= DIRECTIONS =
What you should give back is every line from the one containing "The image size is (2232, 1192)." through the last line of the records below, word for word and without pictures.

MATERIAL FOR THIS TASK Start Marker

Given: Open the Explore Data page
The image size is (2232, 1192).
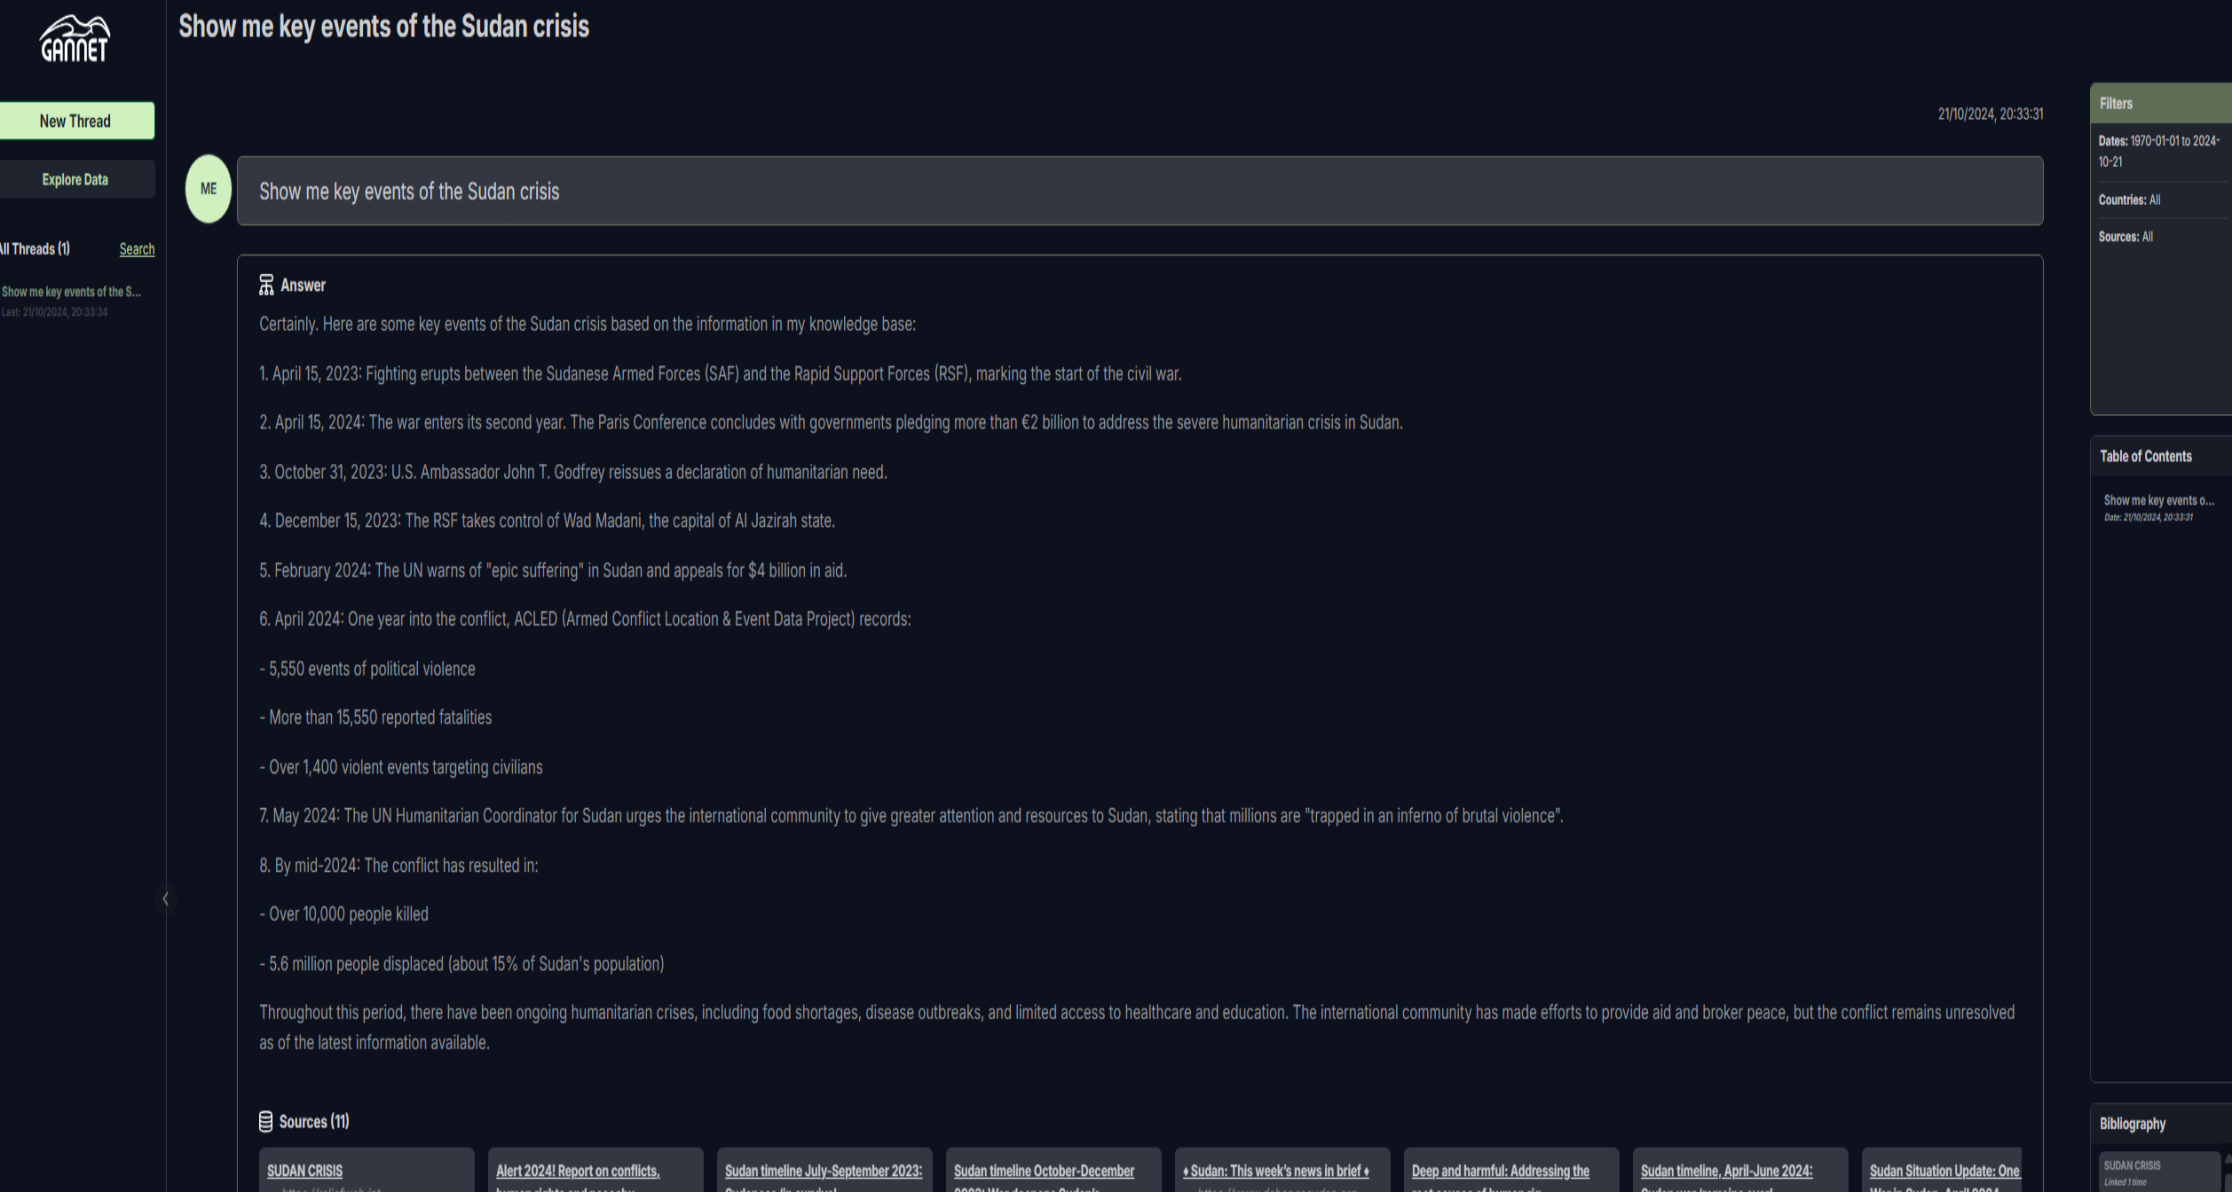Looking at the screenshot, I should (76, 180).
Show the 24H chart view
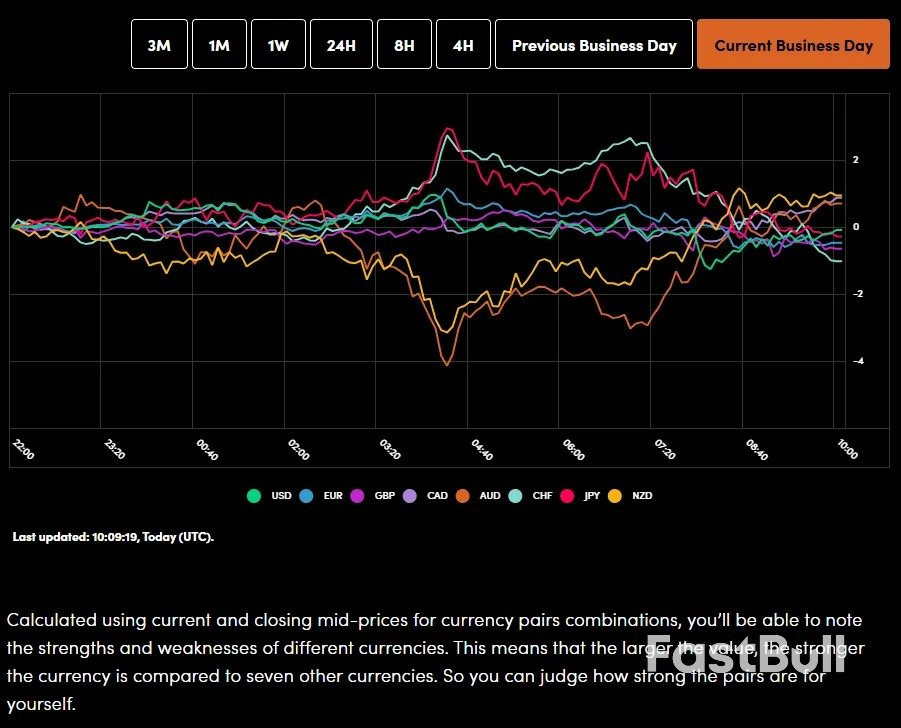 [x=340, y=45]
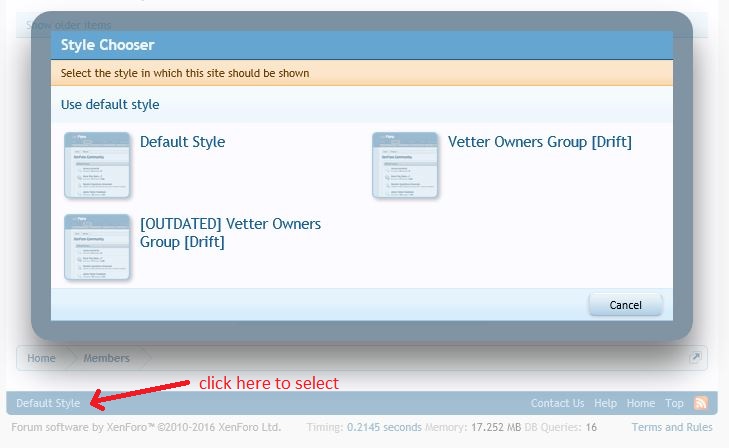Open Members in the breadcrumb
The width and height of the screenshot is (729, 448).
click(106, 358)
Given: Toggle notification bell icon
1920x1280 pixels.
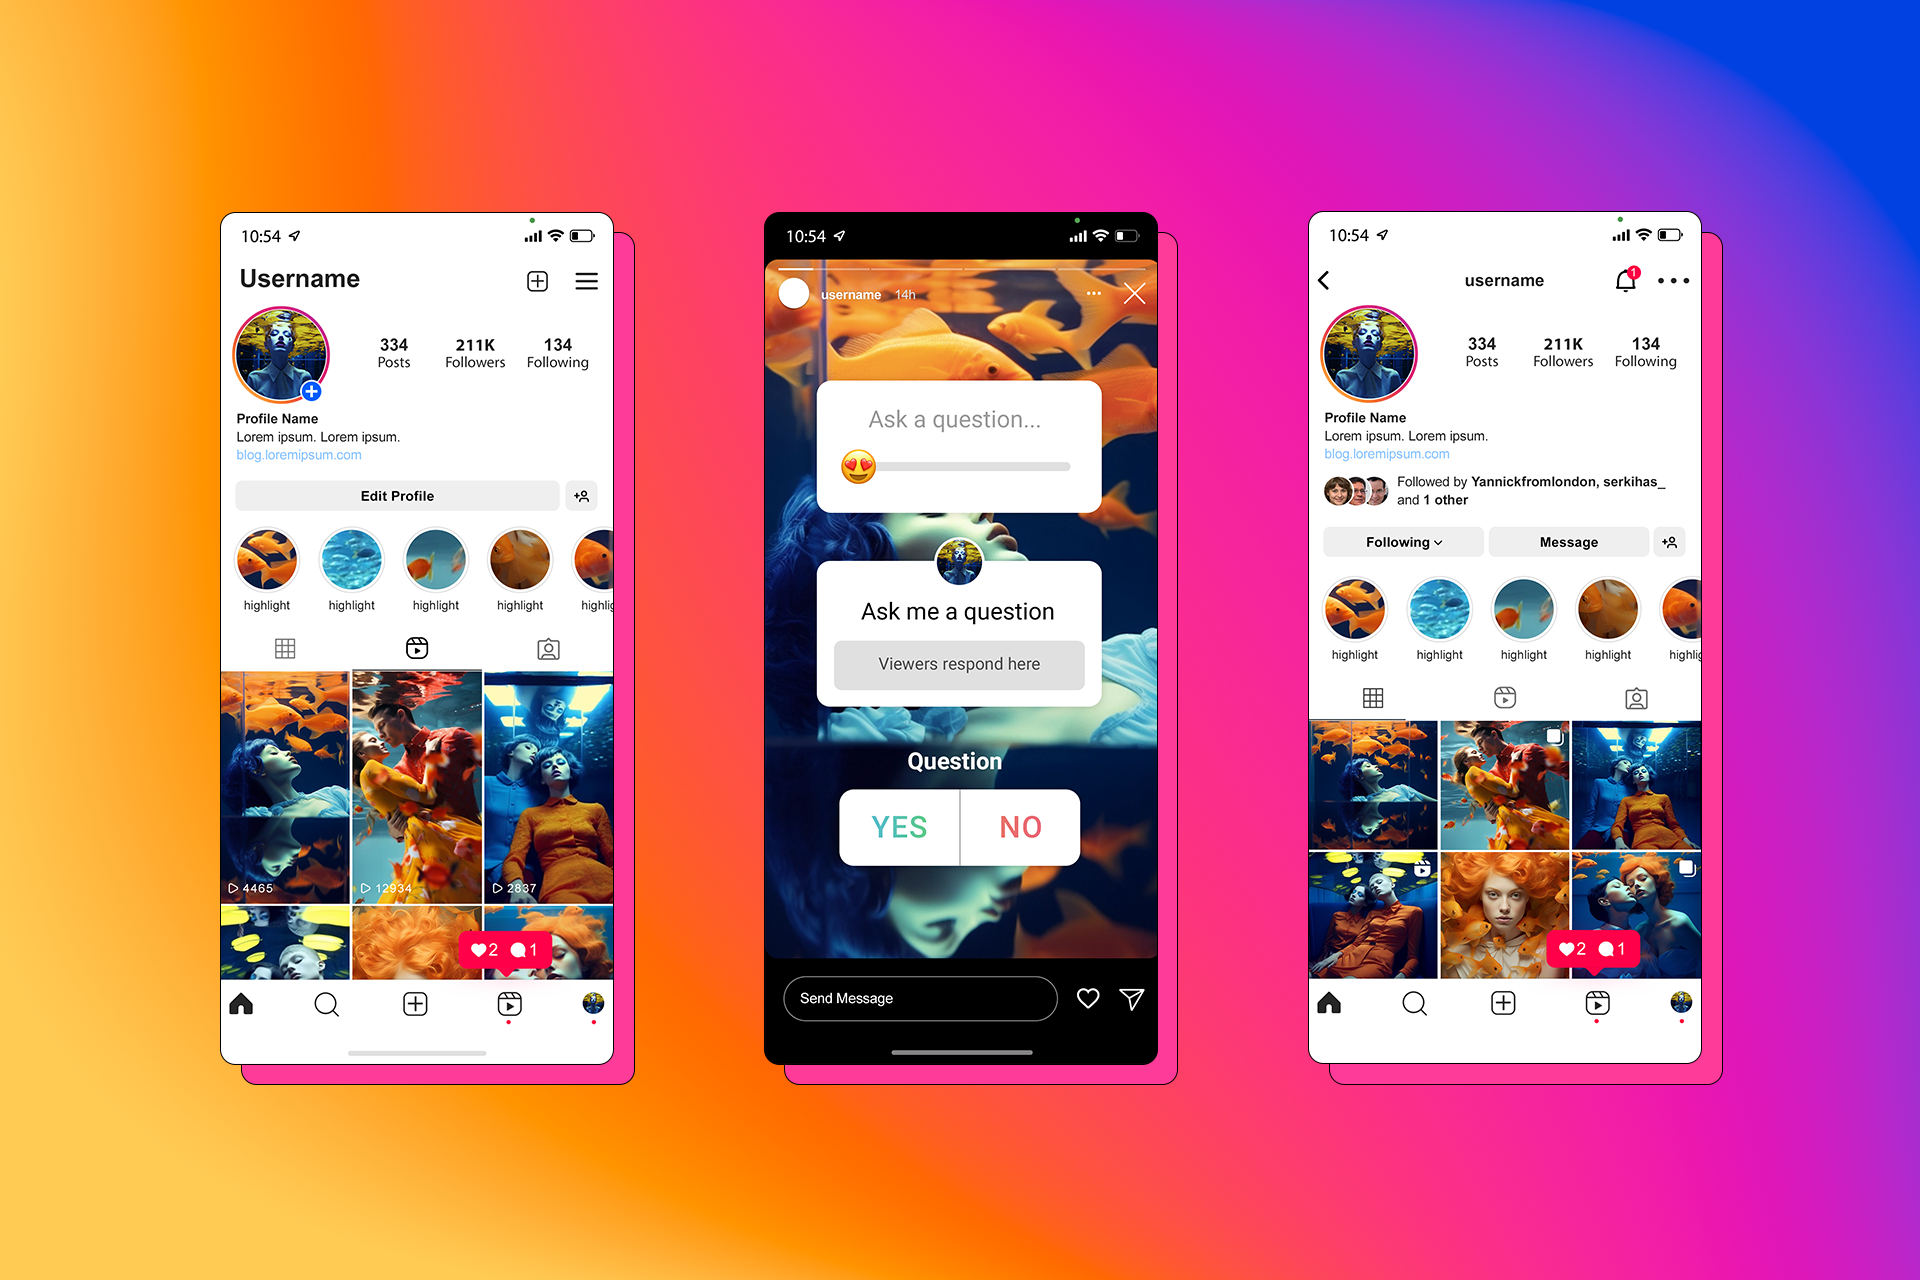Looking at the screenshot, I should 1626,280.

MATERIAL FOR THIS TASK End Marker

= EXERCISE RESPONSE =
The image size is (2232, 1192).
Looking at the screenshot, I should (76, 180).
Show the 24H chart view
 [x=340, y=45]
Open Members in the breadcrumb
The width and height of the screenshot is (729, 448).
click(106, 358)
Given: Toggle notification bell icon
1920x1280 pixels.
Looking at the screenshot, I should 1626,280.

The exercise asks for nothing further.